Crain Brinton & Humanity’s Most Important Insight

In April of 1968, when I was a First-Year law student at Harvard Law School, after graduating from Harvard College the year before, at the very height of the Vietnam War protests on college campuses across our nation, Professor Crain Brinton, the forty-year Chairman of Harvard University’s Department of Intellectual History, publicly announced his intention to retire at the end of that academic year. He concurrently announced that he was going to reveal to the “Ten Thousand Men of Harvard”, in his final public lecture that year, “the most important single human idea which he had ever encountered” in his over fifty years of research in the field of Intellectual History while at at Harvard University.

On the assigned day of his final lecture, several hundred undergraduates, graduate school students from across the campus and alumni from around the world (who traveled from the far corners of the world to attend this much-hailed event) crowded into Lowell Hall to which Professor Brinton’s Final Lecture had been moved in order to accommodate the expected overflow crowd of attendees.

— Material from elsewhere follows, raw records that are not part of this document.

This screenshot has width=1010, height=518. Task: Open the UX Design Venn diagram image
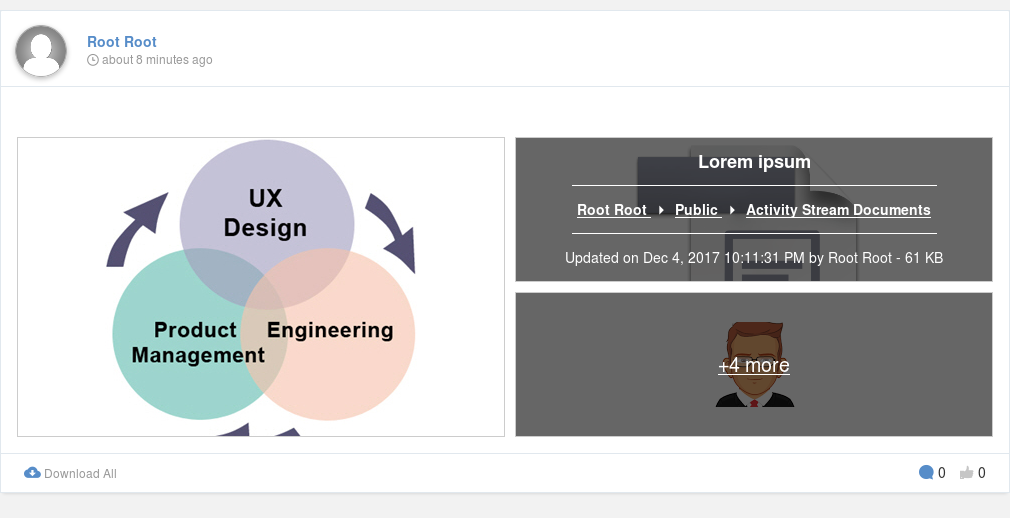click(261, 287)
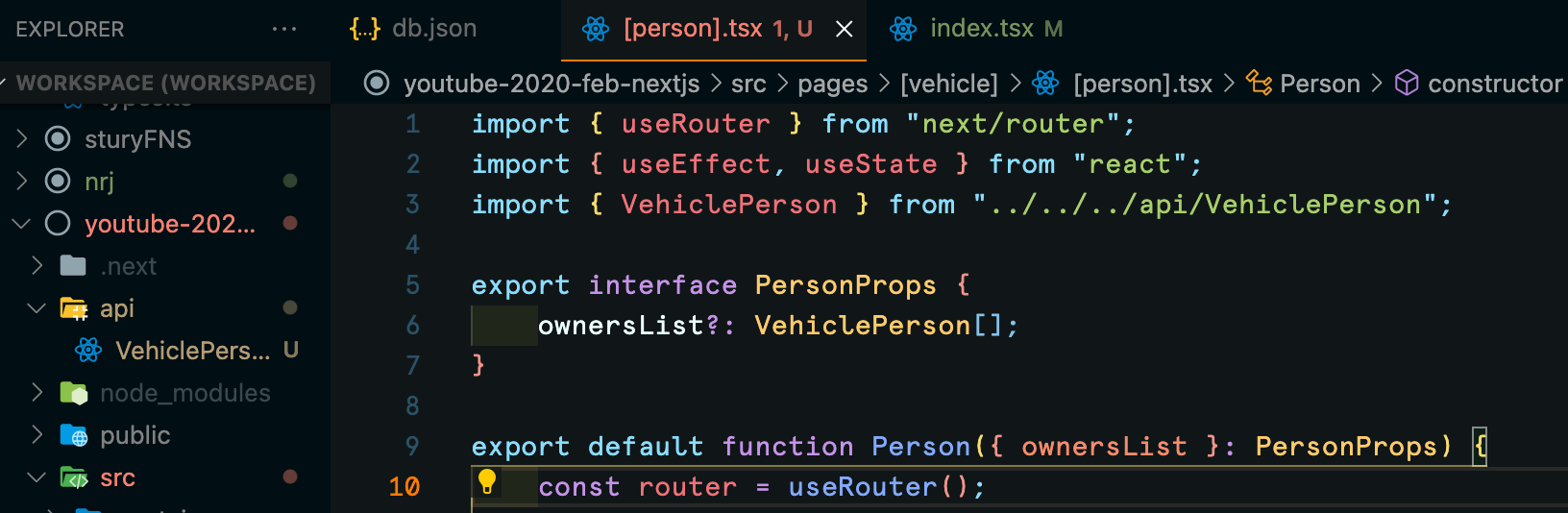This screenshot has width=1568, height=513.
Task: Click the [vehicle] breadcrumb segment
Action: tap(948, 84)
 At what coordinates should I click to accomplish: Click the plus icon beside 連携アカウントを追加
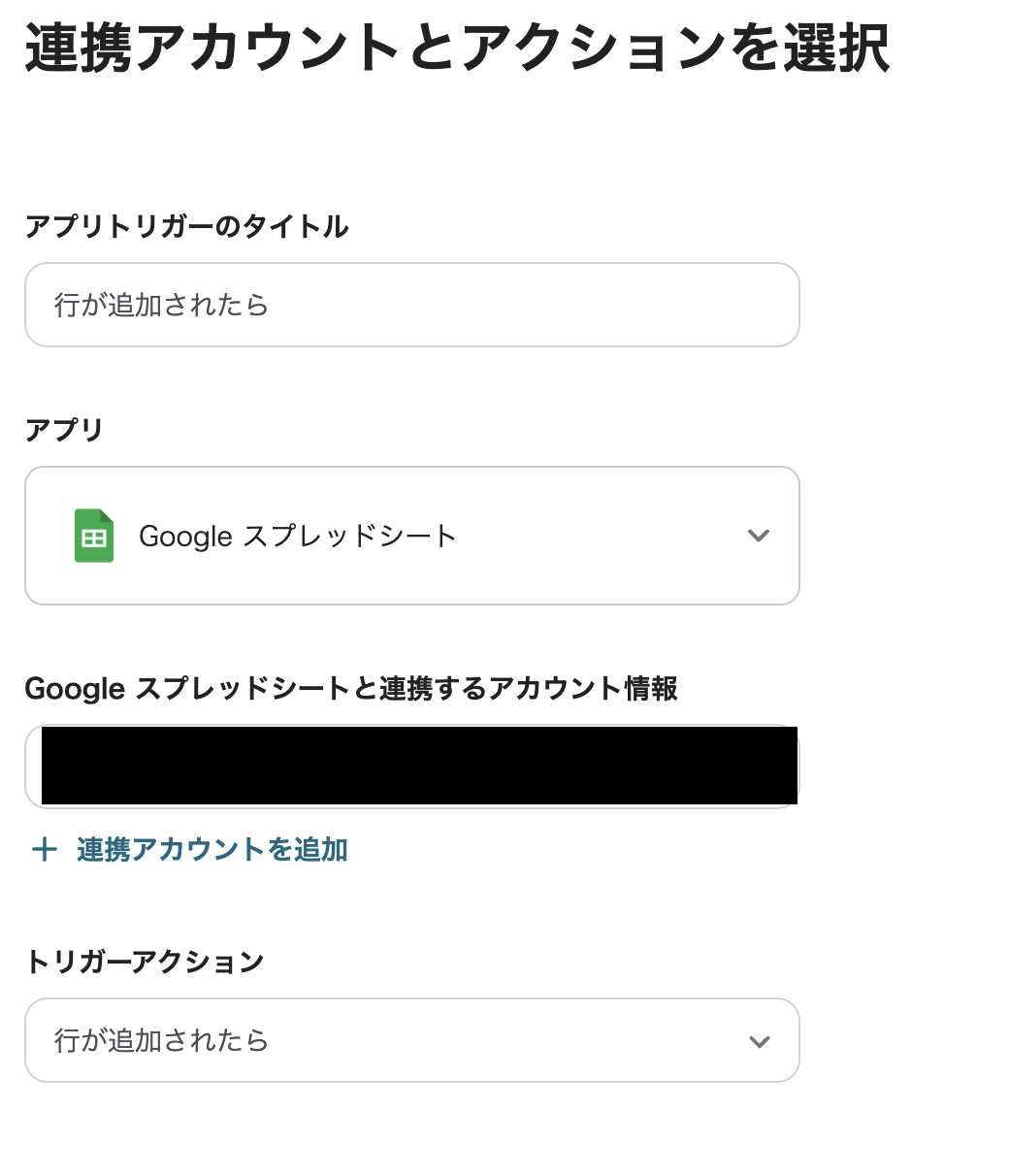[x=44, y=851]
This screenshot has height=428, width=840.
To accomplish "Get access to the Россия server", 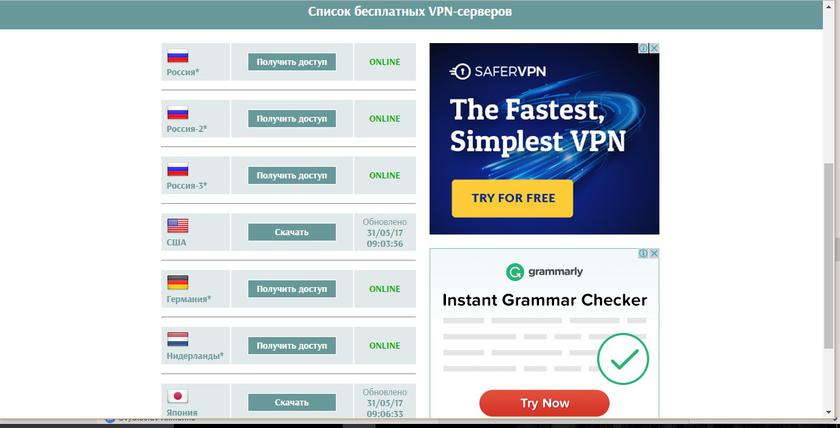I will (x=292, y=62).
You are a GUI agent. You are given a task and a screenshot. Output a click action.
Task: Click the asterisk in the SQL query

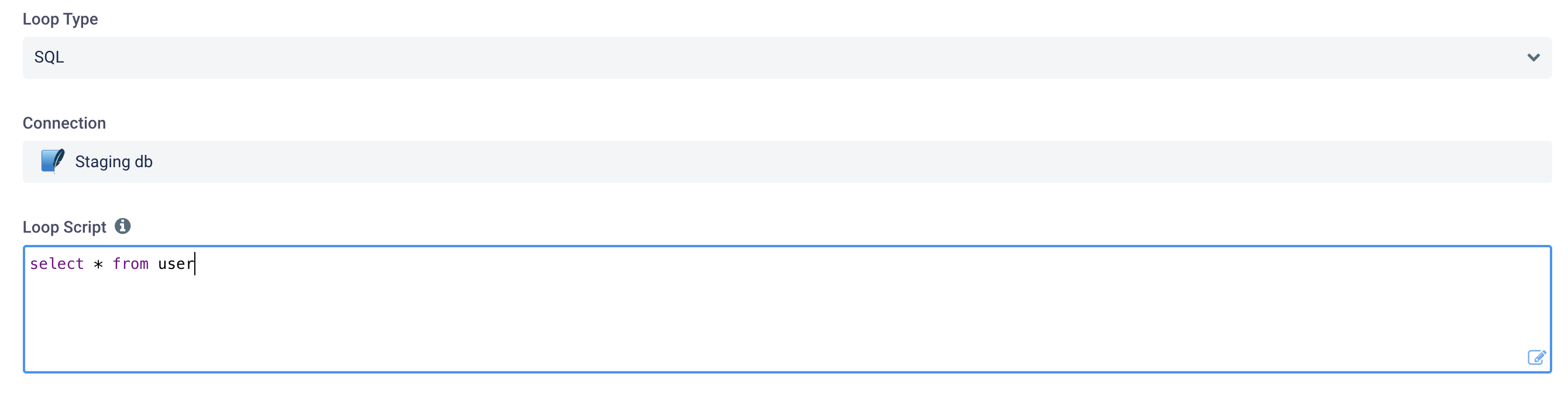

Taking the lectern, he looked out across the prestigious crowd which had gathered to hear his message. He began by reminiscing about the many hundreds of Harvard College graduates who, long after having graduated from Harvard College and departing from Cambridge for the far corners of the world, had taken the time to write to him to thank him for having exposed them, during their undergraduate years at Harvard College, to “The Great Ideas of Man.”

He then turned to the task which brought him before that esteemed crowd on that sunlit springtime morning in 1968:

“You have come from far away, and near, to hear my account of what I have concluded to be “The Most Important Single Human Idea” that I have ever encountered in my over fifty years of research in the field of Human Intellectual History here at Harvard. Surprisingly, it has not been difficult for me to make this determination.

While many thought that the answer would be “Human Freedom”, or “Democracy” or even “Human Equality” or some such other well-deserving human idea, the answer is, in fact, as follows:

A hush fell across the waiting crowd. Five hundred faces looked up in anticipation, most of which he had seen before, across the many years, when they were much younger, but no less eager to learn.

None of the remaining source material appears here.